In conclusion, this study demonstrates the utility of phenotype-based tree models in stratifying T2D patients and predicting the risk of complications. We highlighted the heterogeneity of diabetes in the Chinese population compared to the Caucasian population, highlighting that T2D subtyping is not a one-size-fits-all process and reinforcing the need for ethnic-specific tools. This approach enhances the understanding of their unique phenotype and has the potential to contribute to the precision management of T2D in China.

Methods

Ethics statement and study population

This study was approved by the Medical Ethics Committee of Nanfang Hospital, Southern Medical University (approval number: NFEC-2019-213). The requirement for individual informed consent was waived by the Medical Ethics Committee of Nanfang Hospital, Southern Medical University, in compliance with the Measures for the Ethical Review of Biomedical Research Involving Humans (National Health Commission of China), which permits informed-consent waivers for minimal-risk retrospective studies using anonymized data, as in our study. For DR cohort and the healthy individuals, ethical approval was granted by the First Affiliated Hospital of USTC (2021-KY-034). For the JADE cohort, ethical approval was granted by The Chinese University of Hong Kong (CUHK) Clinical Research Ethics Committee (CREC 2007.339) and the respective local institutional ethics boards involved in the implementation and evaluation of the JADE Program.

We used the Chinese Renal Disease System (CRDS) as our main data source. The CRDS18 is a comprehensive multicenter database. It collected inpatient and outpatient data from the EHR systems of 24 medical centers across China from January 1, 2000, to May 26, 2024. The system collected anonymized health-related data from all the patients, not limited to those with renal diseases, who visited the participating hospital during this period, such as outpatient and hospitalization notes, diagnosis, surgical procedures, laboratory results, medications, and in-hospital mortality. The system now possesses a database encompassing 8,632,000 patients, with follow-up data available for 2,550,000 individuals by the time the current analysis was performed.

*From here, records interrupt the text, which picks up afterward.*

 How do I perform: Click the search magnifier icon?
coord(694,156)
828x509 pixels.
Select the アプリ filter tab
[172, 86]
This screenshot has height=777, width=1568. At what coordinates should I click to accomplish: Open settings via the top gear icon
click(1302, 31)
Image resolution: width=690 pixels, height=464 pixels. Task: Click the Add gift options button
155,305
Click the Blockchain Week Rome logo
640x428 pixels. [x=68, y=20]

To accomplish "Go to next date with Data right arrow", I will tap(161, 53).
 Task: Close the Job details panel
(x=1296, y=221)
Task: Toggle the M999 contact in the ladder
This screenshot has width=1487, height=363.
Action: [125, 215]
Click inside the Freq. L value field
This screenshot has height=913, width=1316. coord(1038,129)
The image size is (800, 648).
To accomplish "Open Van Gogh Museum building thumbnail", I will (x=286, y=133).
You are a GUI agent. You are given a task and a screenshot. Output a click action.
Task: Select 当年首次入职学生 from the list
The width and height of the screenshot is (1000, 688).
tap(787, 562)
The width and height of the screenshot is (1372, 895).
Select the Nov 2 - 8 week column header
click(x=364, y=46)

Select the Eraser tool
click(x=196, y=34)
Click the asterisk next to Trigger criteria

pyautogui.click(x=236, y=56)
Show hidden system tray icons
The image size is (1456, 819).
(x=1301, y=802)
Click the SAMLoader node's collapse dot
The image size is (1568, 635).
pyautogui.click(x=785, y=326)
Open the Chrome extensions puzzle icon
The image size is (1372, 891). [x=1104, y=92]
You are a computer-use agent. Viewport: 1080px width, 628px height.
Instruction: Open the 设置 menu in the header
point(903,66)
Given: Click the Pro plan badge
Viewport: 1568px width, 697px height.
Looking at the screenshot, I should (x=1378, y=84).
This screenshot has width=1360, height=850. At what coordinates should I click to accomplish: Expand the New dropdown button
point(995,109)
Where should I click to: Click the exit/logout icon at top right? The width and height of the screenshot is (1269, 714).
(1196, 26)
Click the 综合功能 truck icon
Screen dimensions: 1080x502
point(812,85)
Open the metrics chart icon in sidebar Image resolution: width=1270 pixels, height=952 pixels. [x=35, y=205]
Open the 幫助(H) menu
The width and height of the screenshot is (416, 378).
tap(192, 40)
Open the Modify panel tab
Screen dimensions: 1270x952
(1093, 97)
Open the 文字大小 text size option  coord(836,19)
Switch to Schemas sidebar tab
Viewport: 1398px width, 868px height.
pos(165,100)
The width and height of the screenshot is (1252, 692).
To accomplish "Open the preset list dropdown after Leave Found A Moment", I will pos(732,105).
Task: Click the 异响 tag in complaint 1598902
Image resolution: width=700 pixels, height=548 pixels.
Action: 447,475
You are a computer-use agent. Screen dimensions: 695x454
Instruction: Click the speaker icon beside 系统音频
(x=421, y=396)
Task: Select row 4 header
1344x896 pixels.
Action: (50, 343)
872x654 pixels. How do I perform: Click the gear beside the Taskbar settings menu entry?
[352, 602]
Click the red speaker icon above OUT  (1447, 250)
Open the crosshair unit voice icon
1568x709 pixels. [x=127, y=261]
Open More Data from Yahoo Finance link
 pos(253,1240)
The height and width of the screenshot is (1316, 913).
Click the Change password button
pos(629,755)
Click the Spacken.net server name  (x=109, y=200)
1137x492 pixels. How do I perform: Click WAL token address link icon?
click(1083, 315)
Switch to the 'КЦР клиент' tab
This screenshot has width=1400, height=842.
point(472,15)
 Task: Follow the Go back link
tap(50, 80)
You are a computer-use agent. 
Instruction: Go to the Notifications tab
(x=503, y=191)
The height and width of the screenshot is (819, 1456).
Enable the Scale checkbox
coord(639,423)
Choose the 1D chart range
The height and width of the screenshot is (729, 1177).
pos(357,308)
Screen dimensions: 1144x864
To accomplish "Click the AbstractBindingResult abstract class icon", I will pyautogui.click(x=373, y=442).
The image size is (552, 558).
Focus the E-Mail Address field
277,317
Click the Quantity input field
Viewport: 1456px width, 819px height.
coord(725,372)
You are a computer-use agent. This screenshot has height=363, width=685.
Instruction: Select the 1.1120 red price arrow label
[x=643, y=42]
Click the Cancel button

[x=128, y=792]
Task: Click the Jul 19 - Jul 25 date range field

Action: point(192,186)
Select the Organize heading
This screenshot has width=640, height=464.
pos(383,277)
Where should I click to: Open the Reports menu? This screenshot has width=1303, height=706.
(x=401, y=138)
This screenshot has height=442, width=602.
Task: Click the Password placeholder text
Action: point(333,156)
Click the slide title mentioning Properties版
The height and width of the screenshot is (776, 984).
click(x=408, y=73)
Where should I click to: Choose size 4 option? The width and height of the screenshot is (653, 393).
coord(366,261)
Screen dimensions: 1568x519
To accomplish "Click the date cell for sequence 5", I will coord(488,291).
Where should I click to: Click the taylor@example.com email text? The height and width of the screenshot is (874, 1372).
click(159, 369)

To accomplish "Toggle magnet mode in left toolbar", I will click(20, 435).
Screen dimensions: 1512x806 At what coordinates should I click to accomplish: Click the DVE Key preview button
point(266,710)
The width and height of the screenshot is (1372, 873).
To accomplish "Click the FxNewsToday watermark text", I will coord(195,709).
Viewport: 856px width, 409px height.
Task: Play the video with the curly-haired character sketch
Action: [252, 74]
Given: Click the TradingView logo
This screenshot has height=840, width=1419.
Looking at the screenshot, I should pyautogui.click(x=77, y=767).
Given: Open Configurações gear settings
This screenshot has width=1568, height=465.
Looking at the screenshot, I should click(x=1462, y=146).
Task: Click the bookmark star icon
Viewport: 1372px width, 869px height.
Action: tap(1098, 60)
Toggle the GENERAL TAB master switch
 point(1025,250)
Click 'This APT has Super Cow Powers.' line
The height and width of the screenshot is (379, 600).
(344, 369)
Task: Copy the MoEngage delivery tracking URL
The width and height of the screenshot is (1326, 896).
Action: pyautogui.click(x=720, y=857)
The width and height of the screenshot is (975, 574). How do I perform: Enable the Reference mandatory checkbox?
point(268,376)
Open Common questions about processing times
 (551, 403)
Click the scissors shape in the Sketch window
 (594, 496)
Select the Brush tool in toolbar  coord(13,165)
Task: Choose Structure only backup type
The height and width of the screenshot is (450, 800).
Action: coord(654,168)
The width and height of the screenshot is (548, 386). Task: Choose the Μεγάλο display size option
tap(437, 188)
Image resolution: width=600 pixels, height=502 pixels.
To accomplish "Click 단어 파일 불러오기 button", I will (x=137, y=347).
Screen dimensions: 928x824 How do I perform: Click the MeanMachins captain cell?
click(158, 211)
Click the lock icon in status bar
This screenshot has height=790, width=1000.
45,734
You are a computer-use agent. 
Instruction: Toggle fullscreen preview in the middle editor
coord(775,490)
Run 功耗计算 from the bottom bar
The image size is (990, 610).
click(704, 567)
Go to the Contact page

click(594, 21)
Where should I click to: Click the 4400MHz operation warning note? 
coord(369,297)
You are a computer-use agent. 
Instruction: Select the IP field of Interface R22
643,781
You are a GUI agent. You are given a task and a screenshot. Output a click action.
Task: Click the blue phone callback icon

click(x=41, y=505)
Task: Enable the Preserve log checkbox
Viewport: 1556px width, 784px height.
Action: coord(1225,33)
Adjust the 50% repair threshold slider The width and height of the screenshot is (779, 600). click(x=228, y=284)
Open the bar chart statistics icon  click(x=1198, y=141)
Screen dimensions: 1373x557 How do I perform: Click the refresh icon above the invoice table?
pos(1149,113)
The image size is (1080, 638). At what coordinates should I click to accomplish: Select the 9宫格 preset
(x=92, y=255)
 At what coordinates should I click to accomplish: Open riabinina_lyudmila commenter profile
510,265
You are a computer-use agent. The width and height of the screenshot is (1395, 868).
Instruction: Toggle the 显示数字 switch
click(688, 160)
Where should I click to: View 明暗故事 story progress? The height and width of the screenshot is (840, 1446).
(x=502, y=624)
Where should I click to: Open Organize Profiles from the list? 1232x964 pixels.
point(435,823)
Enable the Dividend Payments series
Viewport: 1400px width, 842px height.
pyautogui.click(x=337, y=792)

For this study, we included individuals aged 18 years or older from the CRDS who had T2D (ICD-10 code E11) with a disease duration of no more than 12 months at baseline. Baseline was defined as the first recorded diagnosis of T2D in the database, and we confirmed the disease duration at baseline by reviewing the clinical notes. We excluded individuals (a) diagnosed with type 1 diabetes or other types of diabetes (ICD-10 codes E10 or E13); (b) under 18 years; (c) pregnant at baseline; and (d) with major medical conditions, including malignancy, organ transplantation, or ESRD, as these conditions may significantly impact metabolic status and clinical profiles, thereby impact the clustering of T2D-specific phenotypes (Supplemental Table 1).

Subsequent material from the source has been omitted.